Education

Trading is NOT Real Life

In our Anglo-Saxon, Cartesian driven advanced industrialized world, facts rule. Whether you are a Google engineer, a designer for Apple or just a regular joe schmoe -- your life is governed by the physical reality of the world around you. As Nate Silver proved with his 2012 election call knowledge of facts is what separates winners from losers in modern society. (Are you listening Dick Morris?)

Not so in trading. In trading facts don’t matter at all. There is nothing more amusing than watching an earnest well reasoned analyst provide a thorough factual argument for his position only watch that position lose money day after day after day. This is such a common occurrence across all asset classes that almost every investor makes the same mistake.

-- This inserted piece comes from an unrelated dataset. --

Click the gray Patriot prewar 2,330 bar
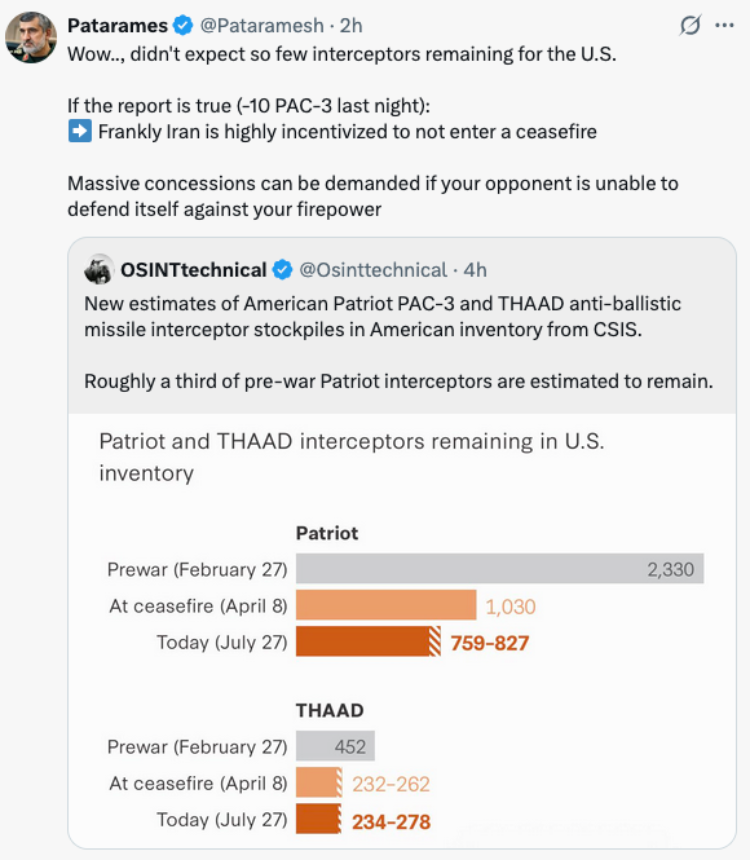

The reason is simple. In financial markets we don’t trade facts, we trade feelings. And feelings as every parent of a teenager knows, can change on a dime. That’s why when you approach financial markets you must never allow facts to get in the way of making you money. As the great Richard Pryor once said, “Who you gonna believe? Me or your lying eyes?”

It is incredibly easy to get married to your thesis when you trade. After all in real life we are taught to stick to our guns, to hold our convictions, especially when we have the facts on our side. But trading is not real life. In fact it is often the opposite. In real life we are taught to be industrious, faithful and reflective. In trading it helps to be mercenary, promiscuous and instinctive.

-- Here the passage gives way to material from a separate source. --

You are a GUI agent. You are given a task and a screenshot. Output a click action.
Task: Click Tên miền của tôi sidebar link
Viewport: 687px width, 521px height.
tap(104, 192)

In trading nobody cares if you were right about US NFP figures. Nobody cares if your US growth thesis was correct. The only thing that matters in the end is whether your analysis led to a profitable trade. If it did, good job. If it didn’t change your analysis -- don’t try to change the market. As I have said a million times when price disagrees with the news -trust price.

Remember in the financial market you can be 100% intellectually correct and still lose all of your money. That’s because in trading you only make money when the market -- not the facts -- agree with you. To win in trading never let facts stand in the way of feelings. And remember, this ain’t real life, its just trading.